Reducing Post-Harvest Loss Can Help End Hunger

Solving the Solvable
May 30, 2016 11:05 AM ET

The New Global Citizen

At the 1959 World Health Assembly, Soviet scientist Victor Zhdanov put forth a radical idea: a global campaign to eradicate smallpox, a disease that first surfaced more than 10,000 years ago and which is estimated to have caused 300–500 million deaths during the 20th century alone. Local and multinational campaigns had shown great promise in defeating the disease across North America and Europe, as well as parts of South America, but a global campaign was an audacious suggestion. Nothing of the sort had ever been attempted. Yet the Soviet Union and the United States, two of the world’s most populous countries, had successfully rid their nations of smallpox. If this was possible, why not take on the world?
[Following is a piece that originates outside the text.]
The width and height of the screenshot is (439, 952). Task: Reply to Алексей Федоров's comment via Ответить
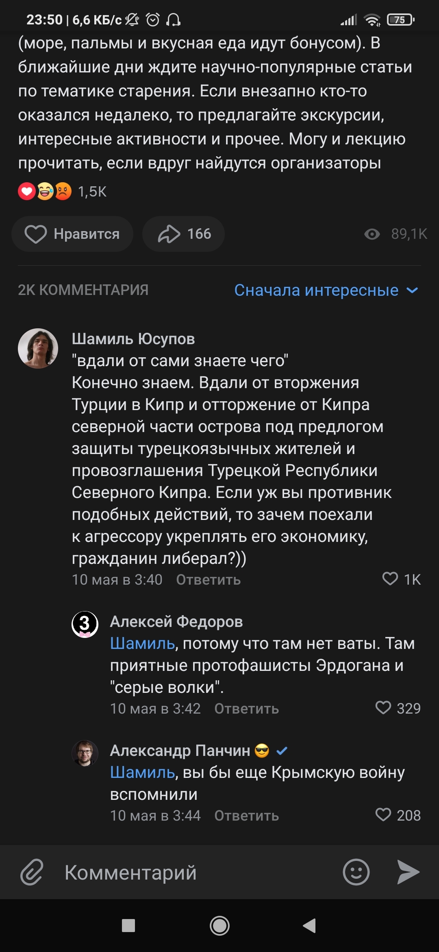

In The United States, the Johnson administration recognized the enormous potential of Zhdanov’s idea, and assigned D.A. Henderson from the Centers for Disease Control to lead the U.S. engagement with the World Health Organization (WHO) and the government of the U.S.S.R. With the Cold War in full swing, it took nearly eight years from the WHO’s acceptance of Dr. Zhdanov’s resolution to begin coordinated, strategic action. The program formally launched in January 1967, tackling a disease that was still killing 1.5 to 2 million people each year. Just 10 years later, in 1977, the last case of smallpox was recorded. In 1980, the World Health Assembly announced the eradication of the first disease in human history.